Stored data entries
- Opening Delimiter -

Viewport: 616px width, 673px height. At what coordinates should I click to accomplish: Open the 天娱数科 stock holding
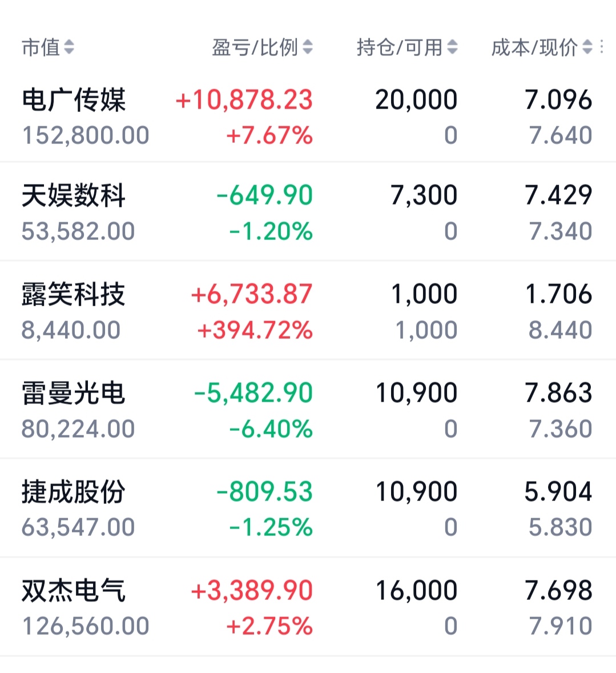308,212
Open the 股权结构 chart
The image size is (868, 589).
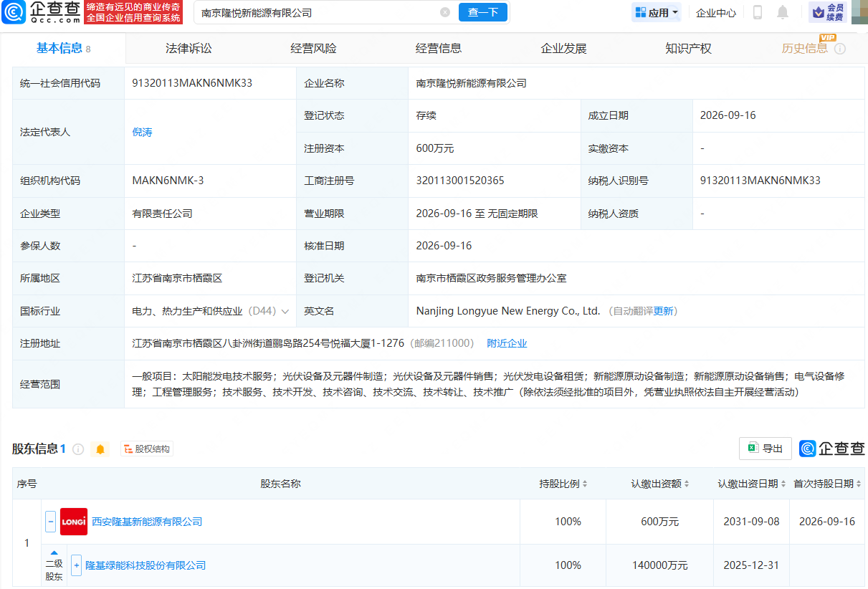(147, 449)
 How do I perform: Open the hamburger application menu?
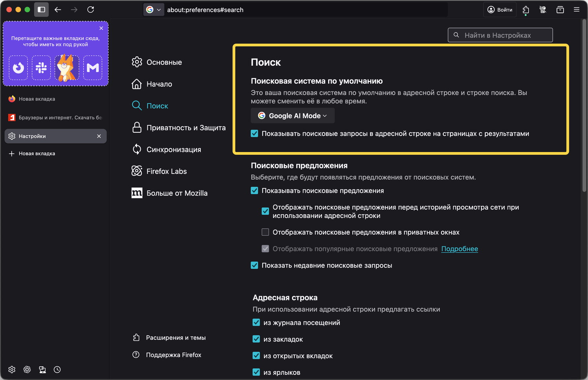point(576,9)
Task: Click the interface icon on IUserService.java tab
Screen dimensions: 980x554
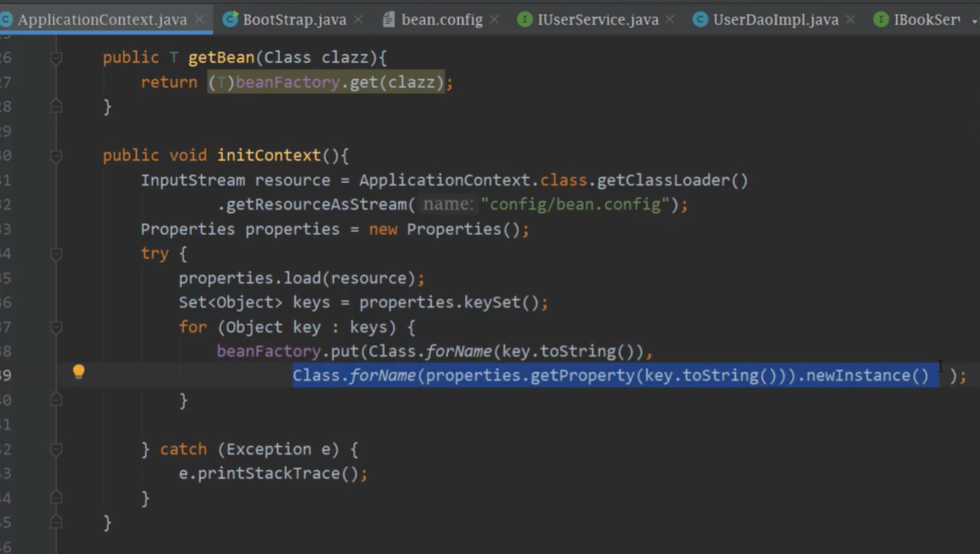Action: [525, 20]
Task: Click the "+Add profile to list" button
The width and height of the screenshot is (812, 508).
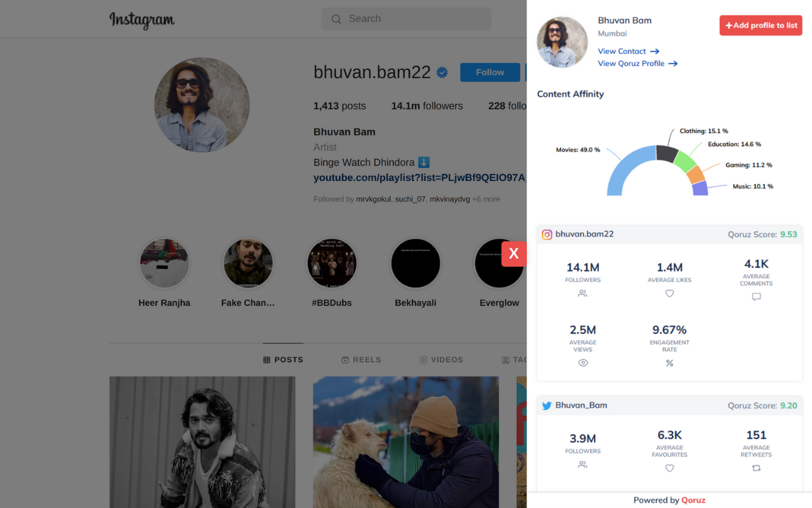Action: (760, 25)
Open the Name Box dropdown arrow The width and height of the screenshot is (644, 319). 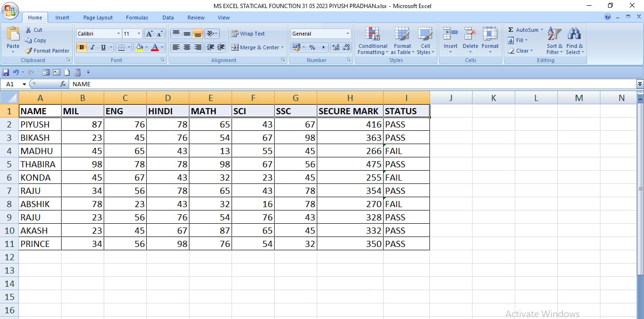24,84
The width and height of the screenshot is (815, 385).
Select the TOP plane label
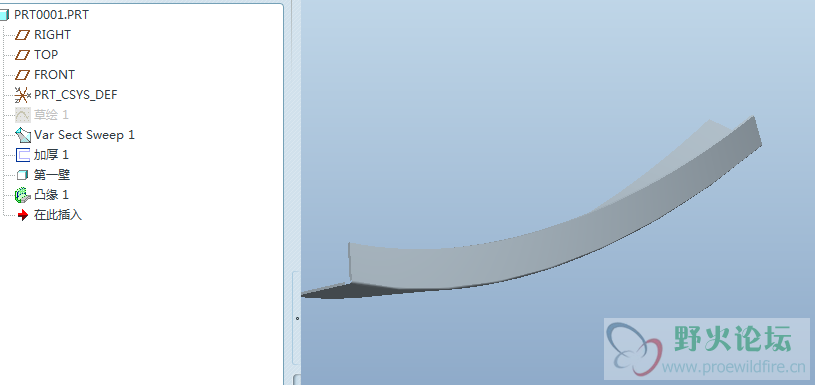(46, 55)
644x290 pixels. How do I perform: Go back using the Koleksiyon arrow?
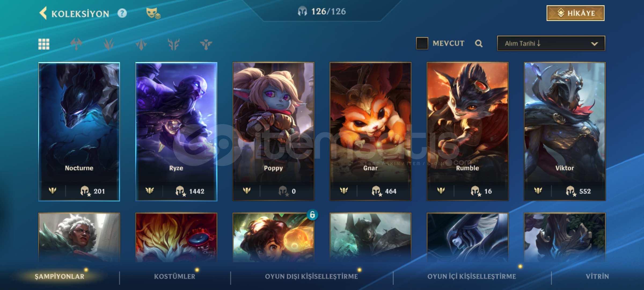(x=43, y=13)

- Closing Delimiter -

Your instructions:
Determine the number of lines in the entries that contain the word "Task". Give that number and nothing more.

Answer to this problem:
2